The 76ers intend on playing in the NBA Finals.

It was a bold declaration by head coach Brett Brown on the opening day of training camp Saturday. As far as the Sixers are concerned, they're in more of a position to prepare for that moment than they have been in years.

It's the first time during Brown's tenure that the team has gone into the offseason healthy and did so with the sting of a playoff exit motivating them. The Sixers are expected to be a contender in the Eastern Conference this season and that changes a lot of things.

Since Brown has been with the Sixers, at the end of each season he has provided every player with what he calls a "road map" of what they should work on over the summer. Those instructions are provided to the players as well as their trainers and agents. But, years of hodge-podge teams and rapid turnover on the roster can't make things very easy, so overall development and improvement were key.

With the Sixers' starting unit and the core of the team now familiar with the offensive and defensive schemes outlined by Brown and his staff, the learning curves have flattened out allowing for more attention to detail.

Additionally, the players were able to re-watch meaningful games, dive into more comprehensive analytics, and study postseason opponent strategies in an attempt to pinpoint more specific areas that call for improvement.

"This is what the league and the playoffs tell us," Brown said of the "road map" he presented to each player. "We're not reaching and making stuff up. This is where there were deficiencies, and this is your future growth, and this is the direction our sport is heading. That all influenced the details of the road map."

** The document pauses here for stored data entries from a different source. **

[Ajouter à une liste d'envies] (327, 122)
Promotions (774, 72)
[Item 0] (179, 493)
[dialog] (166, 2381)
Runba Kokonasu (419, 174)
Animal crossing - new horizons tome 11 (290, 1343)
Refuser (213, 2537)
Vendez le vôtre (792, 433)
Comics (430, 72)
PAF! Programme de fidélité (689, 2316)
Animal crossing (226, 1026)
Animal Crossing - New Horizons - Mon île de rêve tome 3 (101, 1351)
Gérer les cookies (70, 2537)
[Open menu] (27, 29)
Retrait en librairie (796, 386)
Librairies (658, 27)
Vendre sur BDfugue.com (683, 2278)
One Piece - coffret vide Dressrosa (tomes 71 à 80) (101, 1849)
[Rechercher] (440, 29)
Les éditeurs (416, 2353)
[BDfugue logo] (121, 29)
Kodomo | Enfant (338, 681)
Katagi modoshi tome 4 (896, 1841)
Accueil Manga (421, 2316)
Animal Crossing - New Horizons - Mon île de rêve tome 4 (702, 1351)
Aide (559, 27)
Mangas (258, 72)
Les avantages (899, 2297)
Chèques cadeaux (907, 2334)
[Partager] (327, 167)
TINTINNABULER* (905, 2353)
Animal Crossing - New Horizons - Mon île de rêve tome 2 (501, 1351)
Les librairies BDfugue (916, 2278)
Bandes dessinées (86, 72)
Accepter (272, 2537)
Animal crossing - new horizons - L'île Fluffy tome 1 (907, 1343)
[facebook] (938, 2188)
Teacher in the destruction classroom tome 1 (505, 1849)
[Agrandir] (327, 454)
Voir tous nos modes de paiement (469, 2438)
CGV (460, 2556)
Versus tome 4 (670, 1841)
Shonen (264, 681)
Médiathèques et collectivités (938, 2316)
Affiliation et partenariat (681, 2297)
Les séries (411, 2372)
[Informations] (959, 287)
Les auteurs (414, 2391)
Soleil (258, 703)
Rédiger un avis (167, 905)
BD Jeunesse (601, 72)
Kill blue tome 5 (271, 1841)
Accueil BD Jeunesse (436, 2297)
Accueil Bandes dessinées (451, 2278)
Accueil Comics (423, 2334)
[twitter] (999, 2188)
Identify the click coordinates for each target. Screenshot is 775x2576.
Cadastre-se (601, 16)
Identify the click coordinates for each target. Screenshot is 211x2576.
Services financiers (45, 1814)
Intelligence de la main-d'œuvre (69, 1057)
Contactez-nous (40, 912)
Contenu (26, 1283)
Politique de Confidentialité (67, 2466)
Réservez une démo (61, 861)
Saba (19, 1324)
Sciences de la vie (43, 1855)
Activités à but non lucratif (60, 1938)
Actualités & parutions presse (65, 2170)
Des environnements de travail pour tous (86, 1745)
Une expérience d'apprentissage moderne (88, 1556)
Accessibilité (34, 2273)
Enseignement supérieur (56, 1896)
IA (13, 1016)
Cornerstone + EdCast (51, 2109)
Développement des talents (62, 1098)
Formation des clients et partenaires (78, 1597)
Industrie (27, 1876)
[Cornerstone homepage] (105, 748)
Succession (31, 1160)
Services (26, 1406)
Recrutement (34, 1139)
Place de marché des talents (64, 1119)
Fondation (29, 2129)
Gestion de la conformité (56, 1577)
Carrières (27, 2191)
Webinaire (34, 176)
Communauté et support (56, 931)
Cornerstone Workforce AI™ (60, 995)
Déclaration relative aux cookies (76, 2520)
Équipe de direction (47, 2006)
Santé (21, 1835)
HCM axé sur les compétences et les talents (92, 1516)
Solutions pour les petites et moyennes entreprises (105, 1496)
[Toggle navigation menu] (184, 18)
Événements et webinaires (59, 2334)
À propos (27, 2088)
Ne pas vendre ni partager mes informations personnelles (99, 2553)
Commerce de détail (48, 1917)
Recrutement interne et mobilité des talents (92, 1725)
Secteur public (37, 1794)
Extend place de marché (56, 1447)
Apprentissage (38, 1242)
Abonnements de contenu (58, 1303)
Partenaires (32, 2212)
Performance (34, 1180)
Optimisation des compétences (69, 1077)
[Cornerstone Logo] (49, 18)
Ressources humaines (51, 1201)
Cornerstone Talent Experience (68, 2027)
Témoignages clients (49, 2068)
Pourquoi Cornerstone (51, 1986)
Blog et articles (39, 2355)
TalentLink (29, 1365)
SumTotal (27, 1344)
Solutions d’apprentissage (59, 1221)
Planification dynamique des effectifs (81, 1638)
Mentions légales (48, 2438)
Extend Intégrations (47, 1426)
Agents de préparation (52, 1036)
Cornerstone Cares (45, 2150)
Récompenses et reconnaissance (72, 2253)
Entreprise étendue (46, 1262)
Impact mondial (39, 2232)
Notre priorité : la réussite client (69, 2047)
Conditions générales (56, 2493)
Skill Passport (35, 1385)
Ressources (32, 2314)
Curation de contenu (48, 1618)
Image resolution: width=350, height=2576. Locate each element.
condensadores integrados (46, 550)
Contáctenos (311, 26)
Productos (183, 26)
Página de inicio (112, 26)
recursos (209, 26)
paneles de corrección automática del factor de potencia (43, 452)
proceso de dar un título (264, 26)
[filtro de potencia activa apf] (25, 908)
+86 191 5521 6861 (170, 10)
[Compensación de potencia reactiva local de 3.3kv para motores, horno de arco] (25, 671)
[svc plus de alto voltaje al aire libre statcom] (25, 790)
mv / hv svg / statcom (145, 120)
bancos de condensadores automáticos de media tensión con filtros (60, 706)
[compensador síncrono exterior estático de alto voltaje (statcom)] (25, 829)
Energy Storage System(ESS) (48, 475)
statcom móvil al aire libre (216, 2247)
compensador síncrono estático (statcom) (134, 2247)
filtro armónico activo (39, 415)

The instruction was clear and it showed when the players talked about their offseason work.

Ben Simmons implemented minor changes to his shot form and worked on correcting bad habits. Joel Embiid focused on controlling the ball and familiarizing himself with situations that led to turnovers. Robert Covington made improving ball-handling and finishing around the rim his offseason priorities.

Even 14-year veteran Amir Johnson said he was tasked with getting his weight down and working on his outside shot so that he could improve floor spacing and be able to keep up with quicker and more nimble centers.

And the specificity of expectations didn't stop with returning players. Even newly added players like Mike Muscala and Wilson Chandler were given clarity on what would be expected from them.

"The way that the NBA is played now, there's a lot of switching on ball-screen defense; that's what [Brown] has been preaching to me defensively," Muscala said on Friday. "Offensively, [the Sixers] say spacing to the four-point line … that's something that's a little bit new for me but it makes a lot of sense being able to step into your shot and create more space."

Simmons said that he kept in contact with Brown, speaking with him nearly every other day during the offseason, and reiterated that the coaches direction and expectations have been more granular and specific than they have in the past.

If you were looking for more than just bold declarations and lofty goals for proof that the Sixers are working toward the next level of NBA superiority, their offseason approach is a good place to start.

The Sixers are no longer a bottom-dwelling team in the NBA that can rely on the development of young players. Stability is becoming a cornerstone that the team is hoping to build on and adding wrinkles to the success of last season is the next step in achieving their goals.